Трое ученых решили написать письмо президенту Рузвельту и послать это письмо за подписью самого выдающегося в Америке ученого — Эйнштейна.
Пока это письмо сочиняли, исправляли и обсуждали с целым рядом физиков, Эйнштейн уехал отдыхать в какое-то глухое местечко на Лонг-Айленде. Ехать туда надо было на автомобиле, а так как Сцилард не умел водить машину, с ним поехал еще один венгр-физик — Эдвард Теллер. Это было 2 августа 1939 года.
Эйнштейн принял физиков у себя на даче и прочел письмо, которое они написали:
Сэр!
Последняя работа Э. Ферми и А. Сциларда, с которой я ознакомился в рукописи, позволяет надеяться, что элемент уран в ближайшем будущем может быть превращен новый важный источник энергии.

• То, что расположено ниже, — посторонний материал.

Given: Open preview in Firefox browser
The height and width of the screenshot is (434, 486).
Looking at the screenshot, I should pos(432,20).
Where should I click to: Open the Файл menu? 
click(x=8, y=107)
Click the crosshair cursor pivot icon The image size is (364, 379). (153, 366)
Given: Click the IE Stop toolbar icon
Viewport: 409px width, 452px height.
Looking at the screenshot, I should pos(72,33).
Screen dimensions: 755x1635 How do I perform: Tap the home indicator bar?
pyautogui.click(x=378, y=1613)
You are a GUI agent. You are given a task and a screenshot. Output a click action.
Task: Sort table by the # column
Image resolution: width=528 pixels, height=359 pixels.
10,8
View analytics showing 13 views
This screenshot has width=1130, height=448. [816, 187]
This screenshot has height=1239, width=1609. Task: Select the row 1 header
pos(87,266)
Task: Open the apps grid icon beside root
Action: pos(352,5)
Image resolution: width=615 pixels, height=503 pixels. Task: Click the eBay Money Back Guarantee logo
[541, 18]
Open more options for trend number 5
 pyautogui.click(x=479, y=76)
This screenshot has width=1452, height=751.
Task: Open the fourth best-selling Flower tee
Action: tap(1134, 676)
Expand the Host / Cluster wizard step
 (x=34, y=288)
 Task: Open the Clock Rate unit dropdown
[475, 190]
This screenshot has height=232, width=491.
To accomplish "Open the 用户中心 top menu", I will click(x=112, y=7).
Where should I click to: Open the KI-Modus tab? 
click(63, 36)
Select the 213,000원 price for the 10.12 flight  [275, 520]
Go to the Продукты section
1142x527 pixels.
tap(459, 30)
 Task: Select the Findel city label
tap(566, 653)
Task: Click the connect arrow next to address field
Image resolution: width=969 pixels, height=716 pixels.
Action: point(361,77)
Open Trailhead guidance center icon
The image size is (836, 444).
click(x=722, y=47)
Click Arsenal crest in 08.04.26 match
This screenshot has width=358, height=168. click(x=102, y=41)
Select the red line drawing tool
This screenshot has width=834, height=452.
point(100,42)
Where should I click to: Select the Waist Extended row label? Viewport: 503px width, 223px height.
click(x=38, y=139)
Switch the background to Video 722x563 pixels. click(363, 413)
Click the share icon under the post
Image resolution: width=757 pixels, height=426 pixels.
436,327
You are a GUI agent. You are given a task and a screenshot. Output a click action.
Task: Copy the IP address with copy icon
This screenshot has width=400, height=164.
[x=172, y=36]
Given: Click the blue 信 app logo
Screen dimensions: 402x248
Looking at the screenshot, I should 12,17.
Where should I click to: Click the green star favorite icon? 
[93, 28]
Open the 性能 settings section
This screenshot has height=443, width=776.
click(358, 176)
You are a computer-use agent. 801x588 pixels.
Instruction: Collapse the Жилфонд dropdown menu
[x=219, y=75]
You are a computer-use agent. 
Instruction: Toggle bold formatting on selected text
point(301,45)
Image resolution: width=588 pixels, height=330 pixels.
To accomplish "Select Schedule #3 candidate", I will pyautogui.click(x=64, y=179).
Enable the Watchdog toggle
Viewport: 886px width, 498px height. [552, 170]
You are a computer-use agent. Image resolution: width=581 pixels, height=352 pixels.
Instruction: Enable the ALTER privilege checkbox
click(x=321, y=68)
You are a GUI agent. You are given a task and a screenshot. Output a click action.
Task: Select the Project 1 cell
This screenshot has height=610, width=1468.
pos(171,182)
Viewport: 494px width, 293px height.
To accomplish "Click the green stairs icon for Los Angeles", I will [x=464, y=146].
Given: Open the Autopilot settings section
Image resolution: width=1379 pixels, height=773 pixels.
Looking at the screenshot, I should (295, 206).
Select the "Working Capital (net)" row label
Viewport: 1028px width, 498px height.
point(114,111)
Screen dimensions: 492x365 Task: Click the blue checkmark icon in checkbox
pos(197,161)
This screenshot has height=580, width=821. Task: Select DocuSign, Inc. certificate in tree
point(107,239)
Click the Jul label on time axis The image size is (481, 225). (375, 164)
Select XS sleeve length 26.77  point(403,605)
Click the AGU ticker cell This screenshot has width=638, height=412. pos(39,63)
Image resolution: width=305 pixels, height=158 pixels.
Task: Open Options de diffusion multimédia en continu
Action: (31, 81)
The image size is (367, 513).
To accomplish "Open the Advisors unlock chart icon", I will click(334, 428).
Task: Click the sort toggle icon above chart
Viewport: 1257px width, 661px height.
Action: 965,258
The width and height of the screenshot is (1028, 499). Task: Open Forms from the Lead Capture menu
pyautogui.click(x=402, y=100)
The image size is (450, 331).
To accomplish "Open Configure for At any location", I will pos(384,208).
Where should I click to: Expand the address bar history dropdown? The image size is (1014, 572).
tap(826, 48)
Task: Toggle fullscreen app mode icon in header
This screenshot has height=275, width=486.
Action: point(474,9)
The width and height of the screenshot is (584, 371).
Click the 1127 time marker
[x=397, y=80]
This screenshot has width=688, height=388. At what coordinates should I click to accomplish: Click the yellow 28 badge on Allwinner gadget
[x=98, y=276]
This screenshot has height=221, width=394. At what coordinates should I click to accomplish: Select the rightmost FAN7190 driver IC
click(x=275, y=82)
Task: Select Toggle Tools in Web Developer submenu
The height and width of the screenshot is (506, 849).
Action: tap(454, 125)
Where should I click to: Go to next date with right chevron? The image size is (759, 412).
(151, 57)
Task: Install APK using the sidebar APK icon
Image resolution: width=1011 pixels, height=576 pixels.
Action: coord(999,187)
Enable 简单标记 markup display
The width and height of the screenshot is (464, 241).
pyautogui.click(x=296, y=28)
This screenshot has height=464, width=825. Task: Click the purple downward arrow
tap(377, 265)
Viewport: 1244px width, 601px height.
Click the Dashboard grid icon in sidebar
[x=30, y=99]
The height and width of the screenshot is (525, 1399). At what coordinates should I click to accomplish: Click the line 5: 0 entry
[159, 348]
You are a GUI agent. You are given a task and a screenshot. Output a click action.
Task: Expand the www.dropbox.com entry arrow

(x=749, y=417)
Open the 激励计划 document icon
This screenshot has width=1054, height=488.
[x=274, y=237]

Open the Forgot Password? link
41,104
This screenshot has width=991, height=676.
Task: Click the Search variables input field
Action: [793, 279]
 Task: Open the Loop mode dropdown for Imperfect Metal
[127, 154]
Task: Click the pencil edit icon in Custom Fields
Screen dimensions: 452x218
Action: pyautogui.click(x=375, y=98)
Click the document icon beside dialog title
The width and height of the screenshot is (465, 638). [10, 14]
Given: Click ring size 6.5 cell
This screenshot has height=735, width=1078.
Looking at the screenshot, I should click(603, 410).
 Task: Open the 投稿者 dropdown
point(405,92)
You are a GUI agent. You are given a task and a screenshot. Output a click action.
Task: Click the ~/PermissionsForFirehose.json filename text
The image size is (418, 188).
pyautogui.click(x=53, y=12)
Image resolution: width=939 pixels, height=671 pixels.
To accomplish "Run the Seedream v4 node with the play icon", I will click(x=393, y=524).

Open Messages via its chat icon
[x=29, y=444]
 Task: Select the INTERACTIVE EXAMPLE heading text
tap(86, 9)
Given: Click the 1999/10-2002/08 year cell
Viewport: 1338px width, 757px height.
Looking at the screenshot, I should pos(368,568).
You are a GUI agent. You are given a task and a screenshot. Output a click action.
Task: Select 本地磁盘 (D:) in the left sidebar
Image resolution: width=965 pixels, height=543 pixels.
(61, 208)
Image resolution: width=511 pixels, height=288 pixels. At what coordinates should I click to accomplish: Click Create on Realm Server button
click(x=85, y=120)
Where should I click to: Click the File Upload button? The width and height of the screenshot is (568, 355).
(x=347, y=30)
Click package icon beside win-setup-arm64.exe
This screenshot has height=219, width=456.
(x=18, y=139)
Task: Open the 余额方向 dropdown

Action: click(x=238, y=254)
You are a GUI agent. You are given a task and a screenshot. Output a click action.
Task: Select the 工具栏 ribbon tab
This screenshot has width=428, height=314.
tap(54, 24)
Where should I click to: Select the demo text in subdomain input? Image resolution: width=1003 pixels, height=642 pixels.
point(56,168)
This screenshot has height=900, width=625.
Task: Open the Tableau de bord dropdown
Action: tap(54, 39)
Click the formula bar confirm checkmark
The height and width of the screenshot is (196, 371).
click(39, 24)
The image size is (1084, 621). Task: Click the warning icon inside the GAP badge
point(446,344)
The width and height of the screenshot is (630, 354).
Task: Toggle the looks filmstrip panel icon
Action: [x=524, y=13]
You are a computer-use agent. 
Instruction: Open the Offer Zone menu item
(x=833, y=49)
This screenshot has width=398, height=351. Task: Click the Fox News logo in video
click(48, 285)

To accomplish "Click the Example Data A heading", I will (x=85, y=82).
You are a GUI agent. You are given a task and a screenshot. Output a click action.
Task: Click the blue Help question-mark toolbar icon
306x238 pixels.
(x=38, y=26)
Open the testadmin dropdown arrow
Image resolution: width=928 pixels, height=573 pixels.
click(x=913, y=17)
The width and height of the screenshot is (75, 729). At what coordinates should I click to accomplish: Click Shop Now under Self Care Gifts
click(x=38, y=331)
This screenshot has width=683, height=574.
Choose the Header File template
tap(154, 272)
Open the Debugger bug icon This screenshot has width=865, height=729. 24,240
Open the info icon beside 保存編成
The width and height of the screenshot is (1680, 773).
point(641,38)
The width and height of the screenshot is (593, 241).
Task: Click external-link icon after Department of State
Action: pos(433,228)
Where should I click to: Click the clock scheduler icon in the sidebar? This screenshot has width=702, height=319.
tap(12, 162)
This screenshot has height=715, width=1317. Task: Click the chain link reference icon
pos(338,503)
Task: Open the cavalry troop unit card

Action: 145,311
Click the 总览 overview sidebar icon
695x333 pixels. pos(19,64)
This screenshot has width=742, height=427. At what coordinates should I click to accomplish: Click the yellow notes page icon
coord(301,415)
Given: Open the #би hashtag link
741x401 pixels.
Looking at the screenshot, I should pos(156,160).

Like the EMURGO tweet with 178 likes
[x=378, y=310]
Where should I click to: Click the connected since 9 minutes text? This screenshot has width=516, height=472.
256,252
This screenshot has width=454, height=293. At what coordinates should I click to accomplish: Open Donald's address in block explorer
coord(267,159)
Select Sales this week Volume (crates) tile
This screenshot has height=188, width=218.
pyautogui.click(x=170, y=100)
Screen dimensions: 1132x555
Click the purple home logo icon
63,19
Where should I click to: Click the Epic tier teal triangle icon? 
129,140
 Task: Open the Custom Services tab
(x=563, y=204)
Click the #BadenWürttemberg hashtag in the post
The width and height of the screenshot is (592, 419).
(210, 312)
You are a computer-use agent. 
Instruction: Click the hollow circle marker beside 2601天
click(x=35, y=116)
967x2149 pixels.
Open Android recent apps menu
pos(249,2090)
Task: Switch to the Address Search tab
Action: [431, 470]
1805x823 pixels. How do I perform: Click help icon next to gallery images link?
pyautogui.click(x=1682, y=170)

Эйнштейн медленно водил глазами по напечатанным на машинке строчкам сначала на одной, потом на другой странице. Письмо призывало правительство к бдительности; в нем ясно излагалось, в какой стадии находятся в настоящий момент эксперименты, и рекомендовался план действий. В письме прямо говорилось:
…Это новое явление позволит также производить бомбы, и возможно, хотя еще далеко не совсем достоверно, что таким образом удастся соорудить бомбы нового типа исключительной мощности!
Эйнштейн дочитал до конца вторую страницу.
— Впервые в истории люди будут пользоваться энергией, которая происходит не от Солнца, — сказал он, подписывая письмо.
Сцилард обратился с просьбой к экономисту Александру Саксу передать это письмо президенту. 11 октября Рузвельт принял Сакса, прочел послание Эйнштейна и имел длинный разговор с Саксом. После этого президент немедленно утвердил Консультативный комитет по урану.
Но как же так случилось, что все главные действующие лица в этих важных событиях были иностранцами? Я невольно задавала себе этот вопрос. Почему именно Энрико, а не кого-нибудь другого уполномочили разговаривать с адмиралом Хупером? Ведь Энрико только что приехал в Америку, говорил с ужасающим акцентом, сдабривая свою речь целыми потоками гласных, и, кроме того, по мнению своих же товарищей, был отнюдь не из тех людей, которые умеют стучать кулаком по столу и добиваться своего.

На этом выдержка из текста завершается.